Different fighting styles can be as much a combat niche as DPS, Tank, Healer and Mage.

(As an aside, I would note that Clerics got the things needed to be a second-string fighter in early D&D, and “extra fighters” was almost always what was suggested once the primary roles were covered).
well using legolas is what I call the outlier. What they did in the movie with him was just F'ing stupid. In the books he was a bad ass ranged attacker and a decent melee warrior and even with the amount of people he killed at range before Gimli hit the front line gimli killed just as many as he did. I'd never allow a "Legolas" as per the movie in the game. If your deal is ranged then be bad assed at range, if it's melee be bad assed at melee but if you want to be a swiss army knife character then you'll not be as good as any specialist and that's what we lost somewhere along the way is the Warior is the specialist. They should at high levels be able to pick up any weapon do large amounts of scary damage and be nearly impossible to kill compared to the other classes except paladins.

That was the deal with fighters at the beginning of D&D. The problem came when we decided that all characters should use the same rules for combat and leveling. Wizards used to level faster than warriors. Unfair right? But one hit before you cast your spell and you lost the spell, The options for increasing your Armor Class were very limited till high level and even them it took a looong time (days) to memorize all your spells and the best you'd get was a decent armor class and stoneskin gave you some freebie's against attacks but multiple missilles or similar things all counted as individual attacks for stoneskin. So Ranger hits you 3 times with arrows then fighter hits you 3 times first combat round and you are down by 6 of your stoneskin freebies. A wizard without martial protection was a dead wizard. In all out melee you wanted warriors, paladins and rangers in that order. The ranger though 3, and the thief were damn near necessary in natural and city environments to prevent you from getting killed by terrible surprise rolls that would give the enemy 3 full round attacks on the party. Imagine that game.

Everything since 2e through to pathfinder there has been an attempt to make mages, rogues and other classes better and less squishy without making the warriors, or rangers overall more powerful and maintaining their niches. Those classes should be squishy. When walking down a city street you should want a big bad ass who can kill with ease with you.

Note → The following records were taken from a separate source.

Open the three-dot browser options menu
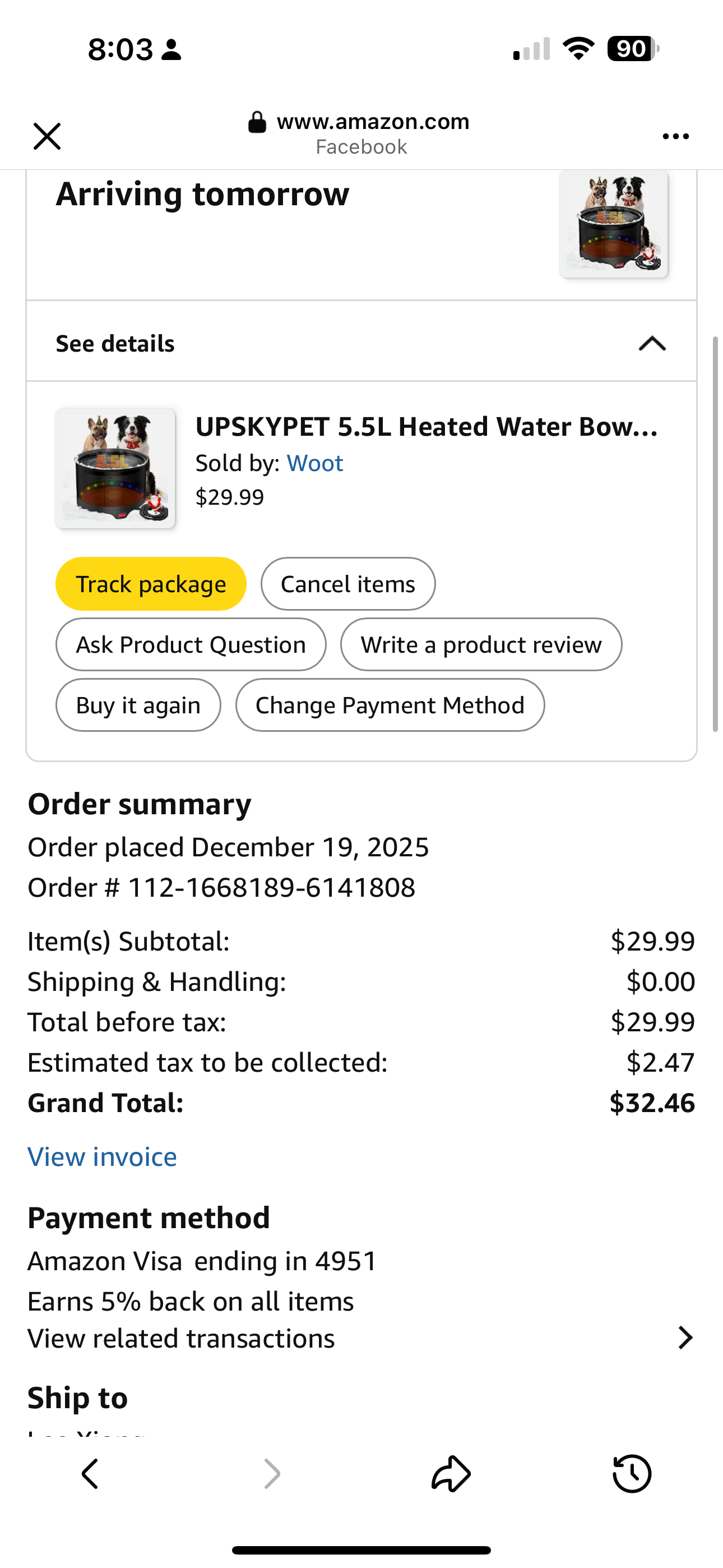Screen dimensions: 723x1568 [x=675, y=136]
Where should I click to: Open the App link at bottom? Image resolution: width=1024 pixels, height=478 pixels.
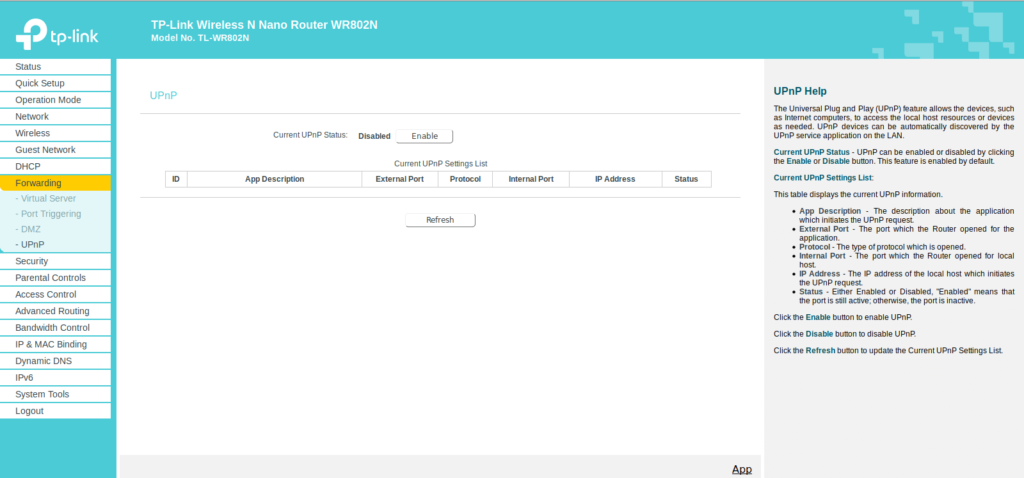741,469
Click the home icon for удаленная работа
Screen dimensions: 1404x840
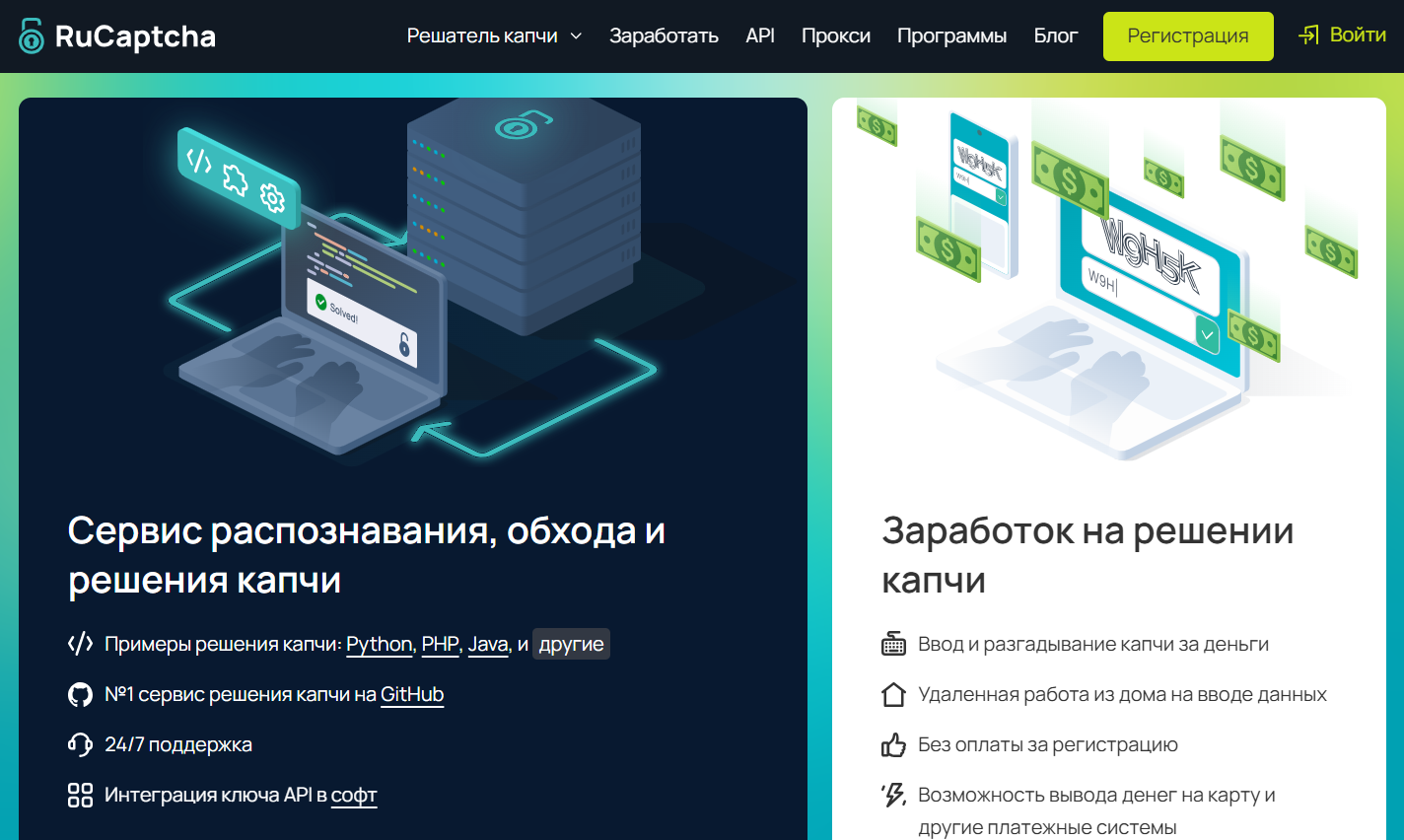pos(893,693)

With skills (that screw the game up in so many ways. But that needs to be another thread entirely) I think saying fighters suck at everything but combat is disingenuous but I do think modern D&D might benefit from the old 1st edition surprise rounds. Few characters besides Warriors and Paladins can survive a full three rounds of damage from a normal group of say bandits at thier levels. Mages, monks, clerics and the like suddenly need the warrior, the ranger and the rogue to save thier ass from the scary sneaky things of the world. The problem is we took away the scary threat of a surprise attack wiping the entire party, or a rogue sneaking in and killing the mage first combat round and now warriors are just that guy who does a scary amount of consistant damage and no one is worried about them. We need to get back to a game where when that rogue sneaks into the party, a decision needs to be made. Am I more worried abut the warrior or the mage, and the answer should be oh hell they can both kill me when I unload.

All that rambling really just to say that niches are important and the idea that every class should be able to fill any niche is hurting the overall game. I think that toxic Idea started with elven war mages in heavy armor around 2e.

If you want every class to fill every role if necessary then you need something like GURPS and no classes. And I honestly have had more players upset by other classes filling their niche than being upset they can't do what other classes can do. In my experience more players like classes having a niche than not.